- YOUR INSTRUCTIONS: Output the lines of the records from the one containing "Task: Switch to large thumbnails view layout" through the last, both ends included. Leave pictures out.

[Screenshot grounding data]
┄┄┄┄┄┄┄┄┄┄
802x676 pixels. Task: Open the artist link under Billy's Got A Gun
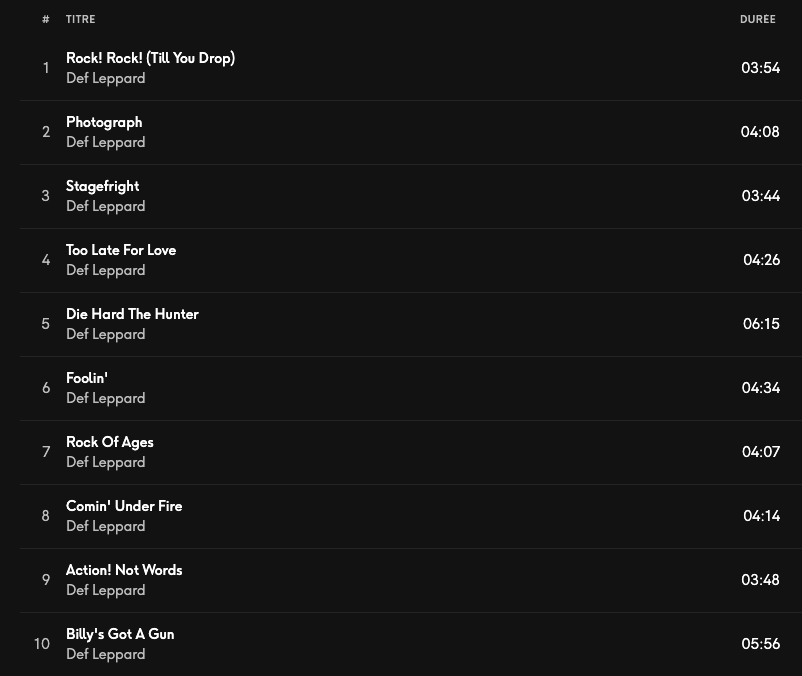(x=105, y=654)
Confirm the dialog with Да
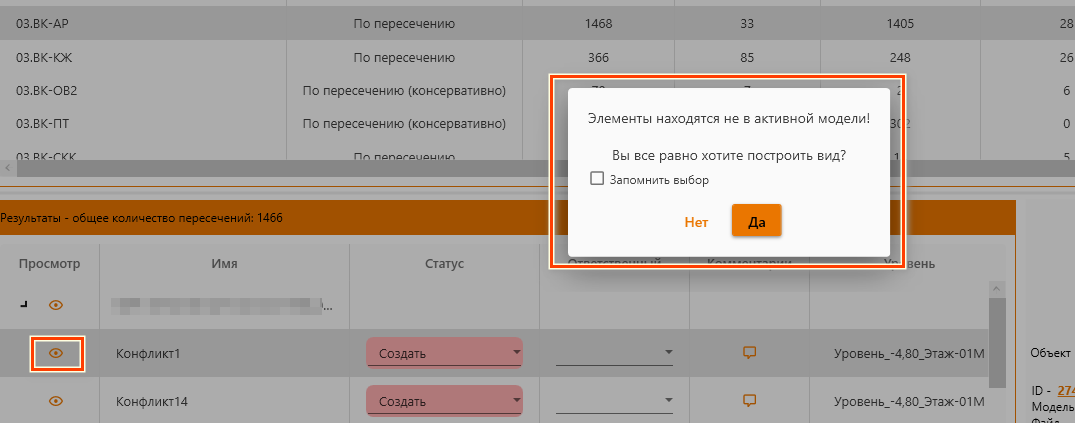This screenshot has height=423, width=1075. click(x=756, y=222)
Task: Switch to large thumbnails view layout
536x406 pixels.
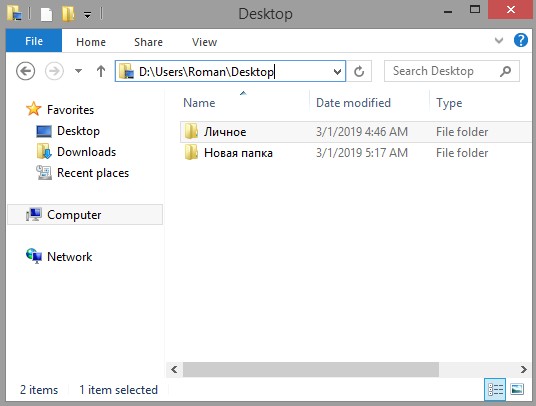Action: tap(517, 389)
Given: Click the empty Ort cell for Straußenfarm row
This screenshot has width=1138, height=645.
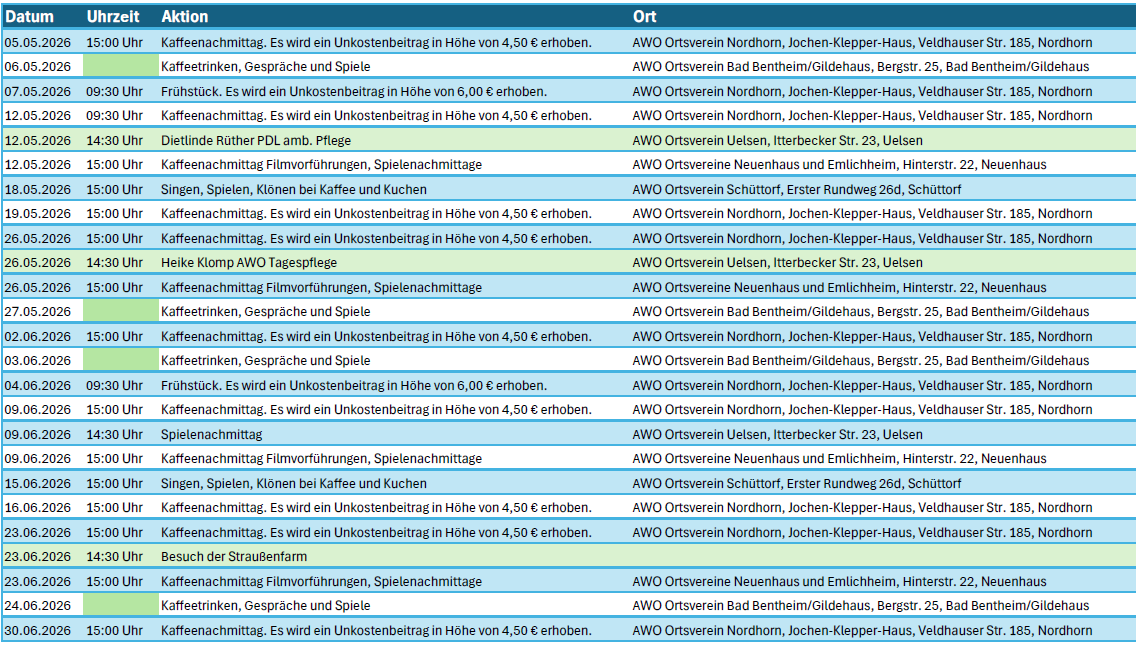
┄┄┄┄┄┄┄┄┄┄
- FINAL ANSWER:
Task: Switch to large thumbnails view layout
536x406 pixels.
Action: tap(517, 389)
Given: Click the empty Ort cell for Straußenfarm row
This screenshot has width=1138, height=645.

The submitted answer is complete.